## [Stored data entries]
—————
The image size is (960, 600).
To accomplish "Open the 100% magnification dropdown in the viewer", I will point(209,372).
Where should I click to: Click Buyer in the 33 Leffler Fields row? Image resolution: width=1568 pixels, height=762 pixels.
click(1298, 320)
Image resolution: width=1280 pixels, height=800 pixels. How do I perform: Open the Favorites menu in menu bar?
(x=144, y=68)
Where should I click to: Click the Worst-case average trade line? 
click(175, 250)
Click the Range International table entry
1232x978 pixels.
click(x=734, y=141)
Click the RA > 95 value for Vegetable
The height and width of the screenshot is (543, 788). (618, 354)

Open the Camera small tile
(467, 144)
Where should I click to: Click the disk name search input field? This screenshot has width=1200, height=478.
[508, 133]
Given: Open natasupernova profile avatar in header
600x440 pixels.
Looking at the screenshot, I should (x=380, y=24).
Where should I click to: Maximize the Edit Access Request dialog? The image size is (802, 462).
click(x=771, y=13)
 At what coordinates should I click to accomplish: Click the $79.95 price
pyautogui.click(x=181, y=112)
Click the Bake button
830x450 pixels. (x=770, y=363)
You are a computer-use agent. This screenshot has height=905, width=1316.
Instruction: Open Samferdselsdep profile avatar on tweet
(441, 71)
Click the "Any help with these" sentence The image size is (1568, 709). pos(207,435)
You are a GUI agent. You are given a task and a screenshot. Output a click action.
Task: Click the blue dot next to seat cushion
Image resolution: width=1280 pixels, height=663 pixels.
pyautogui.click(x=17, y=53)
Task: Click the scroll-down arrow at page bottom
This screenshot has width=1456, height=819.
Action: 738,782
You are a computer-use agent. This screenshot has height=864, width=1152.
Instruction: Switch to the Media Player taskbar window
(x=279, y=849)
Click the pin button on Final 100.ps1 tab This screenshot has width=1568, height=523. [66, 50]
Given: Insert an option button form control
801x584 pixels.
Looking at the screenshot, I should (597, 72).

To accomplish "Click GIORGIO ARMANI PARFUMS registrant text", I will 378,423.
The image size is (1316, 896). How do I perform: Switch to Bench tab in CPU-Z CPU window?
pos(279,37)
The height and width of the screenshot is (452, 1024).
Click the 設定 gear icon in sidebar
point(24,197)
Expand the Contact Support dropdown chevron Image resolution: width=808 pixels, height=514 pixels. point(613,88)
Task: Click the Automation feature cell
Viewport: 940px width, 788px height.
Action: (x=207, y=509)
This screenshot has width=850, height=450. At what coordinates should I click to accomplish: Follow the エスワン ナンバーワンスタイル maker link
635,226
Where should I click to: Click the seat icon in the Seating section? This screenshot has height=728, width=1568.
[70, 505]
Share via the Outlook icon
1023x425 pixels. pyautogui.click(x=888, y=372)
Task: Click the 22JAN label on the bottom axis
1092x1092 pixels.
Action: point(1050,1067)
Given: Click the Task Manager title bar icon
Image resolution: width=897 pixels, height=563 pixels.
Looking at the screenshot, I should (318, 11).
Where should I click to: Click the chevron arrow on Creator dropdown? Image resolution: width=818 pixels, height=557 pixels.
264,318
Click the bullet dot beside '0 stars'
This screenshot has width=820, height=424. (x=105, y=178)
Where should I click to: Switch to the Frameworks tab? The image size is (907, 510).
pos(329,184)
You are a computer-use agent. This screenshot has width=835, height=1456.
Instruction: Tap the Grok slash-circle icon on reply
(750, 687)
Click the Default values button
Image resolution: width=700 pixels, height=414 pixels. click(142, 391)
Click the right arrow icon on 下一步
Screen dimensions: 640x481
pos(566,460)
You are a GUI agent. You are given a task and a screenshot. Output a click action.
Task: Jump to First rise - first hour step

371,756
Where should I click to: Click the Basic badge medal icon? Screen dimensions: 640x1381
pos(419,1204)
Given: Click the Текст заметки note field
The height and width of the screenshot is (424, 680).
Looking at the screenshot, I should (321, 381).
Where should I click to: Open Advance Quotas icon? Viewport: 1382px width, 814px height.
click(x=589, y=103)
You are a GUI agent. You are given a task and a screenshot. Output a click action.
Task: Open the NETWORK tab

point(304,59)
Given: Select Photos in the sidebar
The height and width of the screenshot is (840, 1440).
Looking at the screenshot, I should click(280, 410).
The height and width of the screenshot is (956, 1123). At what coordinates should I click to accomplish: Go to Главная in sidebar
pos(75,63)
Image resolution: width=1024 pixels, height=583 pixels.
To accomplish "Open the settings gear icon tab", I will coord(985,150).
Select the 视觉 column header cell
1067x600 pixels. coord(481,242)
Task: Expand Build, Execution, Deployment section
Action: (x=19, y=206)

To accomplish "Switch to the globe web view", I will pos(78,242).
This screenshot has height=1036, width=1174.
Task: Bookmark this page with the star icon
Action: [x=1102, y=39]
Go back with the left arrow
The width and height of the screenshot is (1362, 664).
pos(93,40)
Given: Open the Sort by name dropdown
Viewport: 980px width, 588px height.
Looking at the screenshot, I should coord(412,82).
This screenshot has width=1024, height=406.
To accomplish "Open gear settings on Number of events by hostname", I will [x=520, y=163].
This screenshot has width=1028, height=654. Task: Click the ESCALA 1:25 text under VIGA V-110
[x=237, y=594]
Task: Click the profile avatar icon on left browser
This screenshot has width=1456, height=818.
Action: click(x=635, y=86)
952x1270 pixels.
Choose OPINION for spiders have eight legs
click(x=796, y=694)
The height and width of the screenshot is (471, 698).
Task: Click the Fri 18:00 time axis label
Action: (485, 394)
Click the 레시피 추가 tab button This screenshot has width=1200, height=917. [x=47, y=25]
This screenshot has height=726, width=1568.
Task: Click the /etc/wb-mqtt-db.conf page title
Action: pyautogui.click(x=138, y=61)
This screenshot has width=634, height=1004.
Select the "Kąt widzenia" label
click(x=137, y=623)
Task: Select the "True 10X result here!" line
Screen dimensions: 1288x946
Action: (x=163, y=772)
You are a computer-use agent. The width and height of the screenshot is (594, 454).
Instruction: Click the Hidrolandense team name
—————
## [PROBLEM TO WORK ON]
Type out the whole of the data again, exactly as shown.

## [ANSWER BOX]
The image size is (960, 600).
To accomplish "Open the 100% magnification dropdown in the viewer", I will point(209,372).
Where should I click to: Click Buyer in the 33 Leffler Fields row? Image resolution: width=1568 pixels, height=762 pixels.
click(1298, 320)
Image resolution: width=1280 pixels, height=800 pixels. How do I perform: Open the Favorites menu in menu bar?
(x=144, y=68)
Where should I click to: Click the Worst-case average trade line? 
click(175, 250)
Click the Range International table entry
1232x978 pixels.
click(x=734, y=141)
Click the RA > 95 value for Vegetable
The height and width of the screenshot is (543, 788). (618, 354)

Open the Camera small tile
(467, 144)
Where should I click to: Click the disk name search input field? This screenshot has width=1200, height=478.
[508, 133]
Given: Open natasupernova profile avatar in header
600x440 pixels.
Looking at the screenshot, I should (x=380, y=24).
Where should I click to: Maximize the Edit Access Request dialog? The image size is (802, 462).
click(x=771, y=13)
 At what coordinates should I click to accomplish: Click the $79.95 price
pyautogui.click(x=181, y=112)
Click the Bake button
830x450 pixels. (x=770, y=363)
You are a computer-use agent. This screenshot has height=905, width=1316.
Instruction: Open Samferdselsdep profile avatar on tweet
(441, 71)
Click the "Any help with these" sentence The image size is (1568, 709). pos(207,435)
You are a GUI agent. You are given a task and a screenshot. Output a click action.
Task: Click the blue dot next to seat cushion
Image resolution: width=1280 pixels, height=663 pixels.
pyautogui.click(x=17, y=53)
Task: Click the scroll-down arrow at page bottom
This screenshot has width=1456, height=819.
Action: 738,782
You are a computer-use agent. This screenshot has height=864, width=1152.
Instruction: Switch to the Media Player taskbar window
(x=279, y=849)
Click the pin button on Final 100.ps1 tab This screenshot has width=1568, height=523. [66, 50]
Given: Insert an option button form control
801x584 pixels.
Looking at the screenshot, I should (597, 72).

To accomplish "Click GIORGIO ARMANI PARFUMS registrant text", I will 378,423.
The image size is (1316, 896). How do I perform: Switch to Bench tab in CPU-Z CPU window?
pos(279,37)
The height and width of the screenshot is (452, 1024).
Click the 設定 gear icon in sidebar
point(24,197)
Expand the Contact Support dropdown chevron Image resolution: width=808 pixels, height=514 pixels. point(613,88)
Task: Click the Automation feature cell
Viewport: 940px width, 788px height.
Action: (x=207, y=509)
This screenshot has width=850, height=450. At what coordinates should I click to accomplish: Follow the エスワン ナンバーワンスタイル maker link
635,226
Where should I click to: Click the seat icon in the Seating section? This screenshot has height=728, width=1568.
[70, 505]
Share via the Outlook icon
1023x425 pixels. pyautogui.click(x=888, y=372)
Task: Click the 22JAN label on the bottom axis
1092x1092 pixels.
Action: point(1050,1067)
Given: Click the Task Manager title bar icon
Image resolution: width=897 pixels, height=563 pixels.
Looking at the screenshot, I should (318, 11).
Where should I click to: Click the chevron arrow on Creator dropdown? Image resolution: width=818 pixels, height=557 pixels.
264,318
Click the bullet dot beside '0 stars'
This screenshot has width=820, height=424. (x=105, y=178)
Where should I click to: Switch to the Frameworks tab? The image size is (907, 510).
pos(329,184)
You are a computer-use agent. This screenshot has width=835, height=1456.
Instruction: Tap the Grok slash-circle icon on reply
(750, 687)
Click the Default values button
Image resolution: width=700 pixels, height=414 pixels. click(142, 391)
Click the right arrow icon on 下一步
Screen dimensions: 640x481
pos(566,460)
You are a GUI agent. You are given a task and a screenshot. Output a click action.
Task: Jump to First rise - first hour step

371,756
Where should I click to: Click the Basic badge medal icon? Screen dimensions: 640x1381
pos(419,1204)
Given: Click the Текст заметки note field
The height and width of the screenshot is (424, 680).
Looking at the screenshot, I should (321, 381).
Where should I click to: Open Advance Quotas icon? Viewport: 1382px width, 814px height.
click(x=589, y=103)
You are a GUI agent. You are given a task and a screenshot. Output a click action.
Task: Open the NETWORK tab

point(304,59)
Given: Select Photos in the sidebar
The height and width of the screenshot is (840, 1440).
Looking at the screenshot, I should click(280, 410).
The height and width of the screenshot is (956, 1123). At what coordinates should I click to accomplish: Go to Главная in sidebar
pos(75,63)
Image resolution: width=1024 pixels, height=583 pixels.
To accomplish "Open the settings gear icon tab", I will coord(985,150).
Select the 视觉 column header cell
1067x600 pixels. coord(481,242)
Task: Expand Build, Execution, Deployment section
Action: (x=19, y=206)

To accomplish "Switch to the globe web view", I will pos(78,242).
This screenshot has height=1036, width=1174.
Task: Bookmark this page with the star icon
Action: [x=1102, y=39]
Go back with the left arrow
The width and height of the screenshot is (1362, 664).
pos(93,40)
Given: Open the Sort by name dropdown
Viewport: 980px width, 588px height.
Looking at the screenshot, I should coord(412,82).
This screenshot has width=1024, height=406.
To accomplish "Open gear settings on Number of events by hostname", I will [x=520, y=163].
This screenshot has width=1028, height=654. Task: Click the ESCALA 1:25 text under VIGA V-110
[x=237, y=594]
Task: Click the profile avatar icon on left browser
This screenshot has width=1456, height=818.
Action: click(x=635, y=86)
952x1270 pixels.
Choose OPINION for spiders have eight legs
click(x=796, y=694)
The height and width of the screenshot is (471, 698).
Task: Click the Fri 18:00 time axis label
Action: (485, 394)
Click the 레시피 추가 tab button This screenshot has width=1200, height=917. [x=47, y=25]
This screenshot has height=726, width=1568.
Task: Click the /etc/wb-mqtt-db.conf page title
Action: pyautogui.click(x=138, y=61)
This screenshot has width=634, height=1004.
Select the "Kąt widzenia" label
click(x=137, y=623)
Task: Select the "True 10X result here!" line
Screen dimensions: 1288x946
Action: (x=163, y=772)
You are a computer-use agent. The width and height of the screenshot is (594, 454).
Instruction: Click the Hidrolandense team name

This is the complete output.